Sinnliche Wahrnehmungsweisen technisch reproduzierter Stimmen
Zur Wechselwirkung von Materialitäten, Hörpraxen und eigenleiblichem Spüren
Schlagworte:
Sinneswahrnehmung, doing perception, Hörweisen, rekonstruktive InterviewanalyseAbstract
Viele Gegenstände sind bereits von der praxistheoretischen Wende erfasst und durch neue Lesarten dekonstruiert worden: Geschlecht, Behinderung, Ethnie etc. Selbiges steht für die menschliche Wahrnehmung noch aus. Doch auch in diesem Feld lassen sich anthropologische Gesetzmäßigkeiten hinterfragen. Empirisch fundiert unternehme ich in meiner Studie Hören als Praxis (Schulz 2018) einen Versuch der Neubestimmung. Resultat ist das Konzept des doing perception, das die deutende Haltung gegenüber der eigenen Sinnlichkeit als maßgeblich für das (hergestellte) Eigenleibliche Spüren ausweist.
Der Beitrag verhandelt meinen integrierten, dispositivanalytischen Forschungsansatz.
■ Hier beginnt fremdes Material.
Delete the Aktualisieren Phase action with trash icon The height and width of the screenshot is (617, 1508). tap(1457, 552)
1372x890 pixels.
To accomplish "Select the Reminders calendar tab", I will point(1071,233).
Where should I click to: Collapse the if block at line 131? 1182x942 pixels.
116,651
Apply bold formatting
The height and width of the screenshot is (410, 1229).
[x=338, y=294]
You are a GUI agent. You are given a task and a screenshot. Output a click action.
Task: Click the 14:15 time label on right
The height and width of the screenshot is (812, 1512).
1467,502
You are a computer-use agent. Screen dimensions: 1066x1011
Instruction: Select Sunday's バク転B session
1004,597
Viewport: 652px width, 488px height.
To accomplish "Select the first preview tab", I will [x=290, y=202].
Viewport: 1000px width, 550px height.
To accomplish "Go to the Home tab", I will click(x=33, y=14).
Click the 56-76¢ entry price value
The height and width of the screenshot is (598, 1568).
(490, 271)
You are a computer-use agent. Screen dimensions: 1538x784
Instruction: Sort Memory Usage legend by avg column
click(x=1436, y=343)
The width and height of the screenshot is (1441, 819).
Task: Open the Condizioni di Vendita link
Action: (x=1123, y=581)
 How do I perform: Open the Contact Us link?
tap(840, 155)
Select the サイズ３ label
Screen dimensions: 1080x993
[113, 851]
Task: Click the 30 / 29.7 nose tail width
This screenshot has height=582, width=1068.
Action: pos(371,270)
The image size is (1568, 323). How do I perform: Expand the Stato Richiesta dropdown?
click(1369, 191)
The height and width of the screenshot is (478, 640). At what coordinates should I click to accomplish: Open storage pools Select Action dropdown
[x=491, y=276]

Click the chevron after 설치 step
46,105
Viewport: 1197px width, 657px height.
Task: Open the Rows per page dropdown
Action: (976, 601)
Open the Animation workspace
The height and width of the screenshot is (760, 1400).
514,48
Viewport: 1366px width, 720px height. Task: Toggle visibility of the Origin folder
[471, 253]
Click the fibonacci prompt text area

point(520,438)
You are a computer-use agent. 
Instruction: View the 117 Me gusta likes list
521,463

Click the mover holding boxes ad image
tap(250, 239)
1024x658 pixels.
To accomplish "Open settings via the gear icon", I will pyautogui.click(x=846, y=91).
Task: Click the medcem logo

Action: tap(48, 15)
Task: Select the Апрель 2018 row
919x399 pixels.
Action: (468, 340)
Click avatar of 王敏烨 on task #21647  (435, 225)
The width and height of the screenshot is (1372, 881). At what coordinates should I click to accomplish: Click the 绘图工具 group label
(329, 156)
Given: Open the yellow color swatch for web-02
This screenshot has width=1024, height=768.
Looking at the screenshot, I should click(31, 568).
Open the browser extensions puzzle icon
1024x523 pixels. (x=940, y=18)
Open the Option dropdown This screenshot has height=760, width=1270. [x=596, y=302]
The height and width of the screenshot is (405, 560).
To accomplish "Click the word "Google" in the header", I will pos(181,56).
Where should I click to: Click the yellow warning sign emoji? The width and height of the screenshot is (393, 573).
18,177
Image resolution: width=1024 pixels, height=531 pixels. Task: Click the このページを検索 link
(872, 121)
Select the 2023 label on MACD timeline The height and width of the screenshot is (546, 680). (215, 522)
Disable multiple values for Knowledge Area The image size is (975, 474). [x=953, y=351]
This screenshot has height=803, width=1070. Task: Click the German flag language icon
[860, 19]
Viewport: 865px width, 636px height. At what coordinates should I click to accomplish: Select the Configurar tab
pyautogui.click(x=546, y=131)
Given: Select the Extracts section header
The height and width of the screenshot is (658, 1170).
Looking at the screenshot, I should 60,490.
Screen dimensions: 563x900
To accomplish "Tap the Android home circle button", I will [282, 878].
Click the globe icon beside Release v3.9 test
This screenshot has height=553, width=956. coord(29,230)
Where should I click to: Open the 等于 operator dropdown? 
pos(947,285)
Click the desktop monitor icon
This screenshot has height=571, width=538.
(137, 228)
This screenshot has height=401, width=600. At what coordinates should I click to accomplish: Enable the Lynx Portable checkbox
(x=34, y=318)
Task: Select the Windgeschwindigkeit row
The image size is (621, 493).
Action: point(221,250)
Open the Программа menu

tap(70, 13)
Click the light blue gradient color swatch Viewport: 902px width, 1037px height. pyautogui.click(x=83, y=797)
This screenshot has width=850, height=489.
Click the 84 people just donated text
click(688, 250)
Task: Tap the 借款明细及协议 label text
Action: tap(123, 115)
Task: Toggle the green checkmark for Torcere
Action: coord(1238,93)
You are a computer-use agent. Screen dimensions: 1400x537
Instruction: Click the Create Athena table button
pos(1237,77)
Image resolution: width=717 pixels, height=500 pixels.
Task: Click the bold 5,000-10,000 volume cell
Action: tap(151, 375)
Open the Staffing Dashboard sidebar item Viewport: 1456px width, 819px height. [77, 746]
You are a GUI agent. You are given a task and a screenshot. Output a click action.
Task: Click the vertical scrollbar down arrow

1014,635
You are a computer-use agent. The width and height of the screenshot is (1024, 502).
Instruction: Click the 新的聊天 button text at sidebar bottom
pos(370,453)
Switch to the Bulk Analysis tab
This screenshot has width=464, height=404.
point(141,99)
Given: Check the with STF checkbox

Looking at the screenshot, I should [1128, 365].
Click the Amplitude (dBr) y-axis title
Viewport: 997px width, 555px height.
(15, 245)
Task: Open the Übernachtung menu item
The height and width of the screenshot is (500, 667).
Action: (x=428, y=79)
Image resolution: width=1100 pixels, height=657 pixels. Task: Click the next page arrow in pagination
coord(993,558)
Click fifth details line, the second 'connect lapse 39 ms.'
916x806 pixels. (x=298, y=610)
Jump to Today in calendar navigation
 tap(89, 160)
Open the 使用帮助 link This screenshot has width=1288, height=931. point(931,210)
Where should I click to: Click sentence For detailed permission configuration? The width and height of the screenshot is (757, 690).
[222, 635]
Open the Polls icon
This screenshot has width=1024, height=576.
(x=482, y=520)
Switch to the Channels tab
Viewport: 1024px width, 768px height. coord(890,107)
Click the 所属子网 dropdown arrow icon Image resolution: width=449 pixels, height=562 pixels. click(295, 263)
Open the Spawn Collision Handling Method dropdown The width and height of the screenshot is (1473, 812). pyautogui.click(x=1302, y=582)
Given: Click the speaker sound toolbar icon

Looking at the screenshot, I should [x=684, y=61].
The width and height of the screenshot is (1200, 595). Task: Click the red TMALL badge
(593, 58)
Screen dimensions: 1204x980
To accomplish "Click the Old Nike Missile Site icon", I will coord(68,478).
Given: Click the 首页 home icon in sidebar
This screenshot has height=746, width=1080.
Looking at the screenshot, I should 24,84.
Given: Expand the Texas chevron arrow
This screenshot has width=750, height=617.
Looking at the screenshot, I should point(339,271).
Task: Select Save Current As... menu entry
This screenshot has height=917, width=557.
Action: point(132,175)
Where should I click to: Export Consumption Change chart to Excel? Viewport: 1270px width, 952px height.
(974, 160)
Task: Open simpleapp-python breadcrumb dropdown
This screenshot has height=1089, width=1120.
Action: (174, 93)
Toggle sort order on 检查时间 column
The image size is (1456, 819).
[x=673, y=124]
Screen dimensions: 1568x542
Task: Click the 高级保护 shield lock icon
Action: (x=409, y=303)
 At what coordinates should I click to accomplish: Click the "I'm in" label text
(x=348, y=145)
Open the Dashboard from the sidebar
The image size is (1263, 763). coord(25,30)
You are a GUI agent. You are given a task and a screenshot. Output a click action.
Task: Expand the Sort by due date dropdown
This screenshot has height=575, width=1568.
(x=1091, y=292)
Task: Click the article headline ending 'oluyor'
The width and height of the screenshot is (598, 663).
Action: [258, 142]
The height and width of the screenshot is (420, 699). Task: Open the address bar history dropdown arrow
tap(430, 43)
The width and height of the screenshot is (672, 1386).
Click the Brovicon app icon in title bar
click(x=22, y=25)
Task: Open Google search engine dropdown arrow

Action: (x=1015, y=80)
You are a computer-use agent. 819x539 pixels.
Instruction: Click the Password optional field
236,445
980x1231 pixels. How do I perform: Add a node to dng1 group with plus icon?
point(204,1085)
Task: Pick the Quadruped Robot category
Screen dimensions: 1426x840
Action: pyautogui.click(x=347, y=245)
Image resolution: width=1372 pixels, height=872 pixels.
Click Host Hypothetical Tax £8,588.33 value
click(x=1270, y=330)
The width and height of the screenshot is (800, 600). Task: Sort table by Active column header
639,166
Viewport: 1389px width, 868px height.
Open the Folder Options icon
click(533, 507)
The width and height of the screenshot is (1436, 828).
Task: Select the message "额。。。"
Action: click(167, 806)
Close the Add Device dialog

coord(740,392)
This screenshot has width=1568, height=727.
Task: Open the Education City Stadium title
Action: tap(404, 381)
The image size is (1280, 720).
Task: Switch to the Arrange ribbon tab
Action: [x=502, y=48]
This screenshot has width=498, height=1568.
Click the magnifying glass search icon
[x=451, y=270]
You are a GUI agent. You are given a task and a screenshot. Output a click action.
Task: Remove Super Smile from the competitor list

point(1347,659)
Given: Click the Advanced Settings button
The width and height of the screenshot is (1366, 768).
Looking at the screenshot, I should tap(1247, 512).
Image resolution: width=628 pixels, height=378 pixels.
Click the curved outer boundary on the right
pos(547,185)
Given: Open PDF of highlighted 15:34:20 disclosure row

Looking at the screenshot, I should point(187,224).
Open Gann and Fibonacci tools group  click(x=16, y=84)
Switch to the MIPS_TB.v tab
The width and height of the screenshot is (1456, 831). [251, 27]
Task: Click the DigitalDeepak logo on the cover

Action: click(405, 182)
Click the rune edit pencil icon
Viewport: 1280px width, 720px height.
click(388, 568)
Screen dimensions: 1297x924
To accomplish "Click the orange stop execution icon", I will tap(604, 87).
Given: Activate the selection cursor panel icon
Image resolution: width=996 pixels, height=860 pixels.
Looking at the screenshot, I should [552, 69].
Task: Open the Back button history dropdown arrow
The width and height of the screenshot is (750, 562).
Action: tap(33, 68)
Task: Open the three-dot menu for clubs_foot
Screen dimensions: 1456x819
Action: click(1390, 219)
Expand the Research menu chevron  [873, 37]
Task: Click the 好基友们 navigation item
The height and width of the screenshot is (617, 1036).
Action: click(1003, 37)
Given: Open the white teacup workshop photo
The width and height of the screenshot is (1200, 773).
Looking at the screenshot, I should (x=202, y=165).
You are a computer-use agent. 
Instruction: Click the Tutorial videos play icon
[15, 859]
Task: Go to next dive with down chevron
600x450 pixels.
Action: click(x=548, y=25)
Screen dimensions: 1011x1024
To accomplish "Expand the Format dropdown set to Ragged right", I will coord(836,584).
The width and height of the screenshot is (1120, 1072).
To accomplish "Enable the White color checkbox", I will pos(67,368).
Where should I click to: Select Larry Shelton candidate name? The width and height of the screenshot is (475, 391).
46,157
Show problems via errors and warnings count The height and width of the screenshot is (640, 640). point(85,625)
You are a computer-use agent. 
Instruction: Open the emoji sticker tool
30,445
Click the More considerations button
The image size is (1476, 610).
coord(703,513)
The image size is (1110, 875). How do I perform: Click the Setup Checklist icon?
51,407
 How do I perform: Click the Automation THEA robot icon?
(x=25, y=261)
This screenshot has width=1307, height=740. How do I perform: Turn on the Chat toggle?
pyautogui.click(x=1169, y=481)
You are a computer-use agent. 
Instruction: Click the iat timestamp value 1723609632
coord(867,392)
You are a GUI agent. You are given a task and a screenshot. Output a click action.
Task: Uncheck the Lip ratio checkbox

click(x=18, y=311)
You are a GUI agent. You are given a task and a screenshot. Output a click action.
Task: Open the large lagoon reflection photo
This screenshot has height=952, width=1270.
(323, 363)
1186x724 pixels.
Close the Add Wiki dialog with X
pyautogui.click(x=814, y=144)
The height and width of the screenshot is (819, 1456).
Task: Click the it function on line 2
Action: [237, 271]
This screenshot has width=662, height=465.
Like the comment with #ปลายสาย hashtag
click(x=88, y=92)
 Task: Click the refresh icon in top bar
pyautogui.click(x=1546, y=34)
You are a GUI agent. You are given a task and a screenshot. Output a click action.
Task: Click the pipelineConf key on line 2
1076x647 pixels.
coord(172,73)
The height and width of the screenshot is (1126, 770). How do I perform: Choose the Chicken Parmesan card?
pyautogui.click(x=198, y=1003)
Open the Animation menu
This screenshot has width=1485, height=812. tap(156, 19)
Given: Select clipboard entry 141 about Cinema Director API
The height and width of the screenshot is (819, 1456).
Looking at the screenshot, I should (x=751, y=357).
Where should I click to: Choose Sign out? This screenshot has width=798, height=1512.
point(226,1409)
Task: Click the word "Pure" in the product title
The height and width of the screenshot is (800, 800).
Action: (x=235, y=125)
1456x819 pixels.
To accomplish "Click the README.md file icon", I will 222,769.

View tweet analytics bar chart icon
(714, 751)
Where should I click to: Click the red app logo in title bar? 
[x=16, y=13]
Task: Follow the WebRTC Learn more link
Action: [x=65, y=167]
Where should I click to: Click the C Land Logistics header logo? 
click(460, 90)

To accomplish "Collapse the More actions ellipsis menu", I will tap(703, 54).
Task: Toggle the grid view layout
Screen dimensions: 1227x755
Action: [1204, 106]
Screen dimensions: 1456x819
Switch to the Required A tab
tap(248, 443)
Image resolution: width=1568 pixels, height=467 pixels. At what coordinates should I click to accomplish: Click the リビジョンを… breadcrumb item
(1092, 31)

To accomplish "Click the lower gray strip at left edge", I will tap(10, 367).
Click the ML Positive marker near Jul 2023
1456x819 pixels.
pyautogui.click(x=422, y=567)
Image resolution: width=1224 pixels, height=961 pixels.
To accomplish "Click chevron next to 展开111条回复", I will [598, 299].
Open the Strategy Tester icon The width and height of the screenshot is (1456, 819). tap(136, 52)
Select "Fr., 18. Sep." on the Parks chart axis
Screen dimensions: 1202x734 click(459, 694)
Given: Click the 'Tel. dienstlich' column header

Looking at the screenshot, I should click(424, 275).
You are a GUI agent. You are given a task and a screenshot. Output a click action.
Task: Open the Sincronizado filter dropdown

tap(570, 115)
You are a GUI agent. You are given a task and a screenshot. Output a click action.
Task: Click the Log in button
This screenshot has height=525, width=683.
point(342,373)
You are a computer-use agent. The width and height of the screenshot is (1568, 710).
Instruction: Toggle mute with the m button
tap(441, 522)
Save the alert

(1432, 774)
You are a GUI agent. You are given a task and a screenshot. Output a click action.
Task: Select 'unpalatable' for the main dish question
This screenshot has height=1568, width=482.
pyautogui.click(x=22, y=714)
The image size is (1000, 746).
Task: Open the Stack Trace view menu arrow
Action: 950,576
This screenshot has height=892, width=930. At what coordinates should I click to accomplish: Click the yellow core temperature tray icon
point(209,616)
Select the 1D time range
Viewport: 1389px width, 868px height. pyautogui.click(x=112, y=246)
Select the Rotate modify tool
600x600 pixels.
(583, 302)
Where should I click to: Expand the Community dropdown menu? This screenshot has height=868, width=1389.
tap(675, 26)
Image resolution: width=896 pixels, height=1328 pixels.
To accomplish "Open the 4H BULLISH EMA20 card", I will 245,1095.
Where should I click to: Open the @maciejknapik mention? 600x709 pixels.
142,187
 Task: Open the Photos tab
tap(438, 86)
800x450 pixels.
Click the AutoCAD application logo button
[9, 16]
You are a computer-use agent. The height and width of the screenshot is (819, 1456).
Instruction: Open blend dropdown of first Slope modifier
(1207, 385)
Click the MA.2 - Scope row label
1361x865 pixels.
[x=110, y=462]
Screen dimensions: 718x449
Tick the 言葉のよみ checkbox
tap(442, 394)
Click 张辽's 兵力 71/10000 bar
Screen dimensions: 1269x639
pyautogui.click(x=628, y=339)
Dieser bezieht Helmut Plessners philosophische Anthropologie (exzentrische Positionalität, Verkörperungsfunktion, Sinngebungsformen) ein und geht gleichzeitig über sie hinaus. Er öffnet sich über einen weit gefassten Wissensbegriff in Richtung des gegenwärtigen Medien-Alltags (seinem technologisch wie leiblich gebundenen Wissensbeständen). Auch die Halbdinge in Form menschlicher Stimmen (Hermann Schmitz) verkörpern kulturelle Wissensvorräte, wobei deren leiblich-affizierende Wirkung je nach situativer Aneignungspraxis variiert. Aktives Zuhören begreife ich schließlich als ein passives leibliches Handeln, das insoweit gelingt, wie sich die leibliche Gestimmtheit in die atmosphärische Stimmung (Gernot Böhme) eines akustischen Textes einschwingen kann.
Hörpraxen lassen sich – so die Ergebnisse meiner Studie – mit Walter Benjamin als ein Trainingsfeld begreifen und danach unterscheiden, wie sie sich aus den verschiedenen materiell-technologischen, diskursiv-symbolischen und affektiven Anteilen zusammensetzen. Während die eine Hörpraxis vom leiblichen Empfinden eines angenehmen Stimmklangs motiviert ist, wird eine andere Hörpraxis von einem gesellschaftlich vermachteten Körperwissen (bürgerlicher Schriftkultur und deren Körperfeindlichkeit) strukturiert, das diese Affizierung tendenziell verurteilt.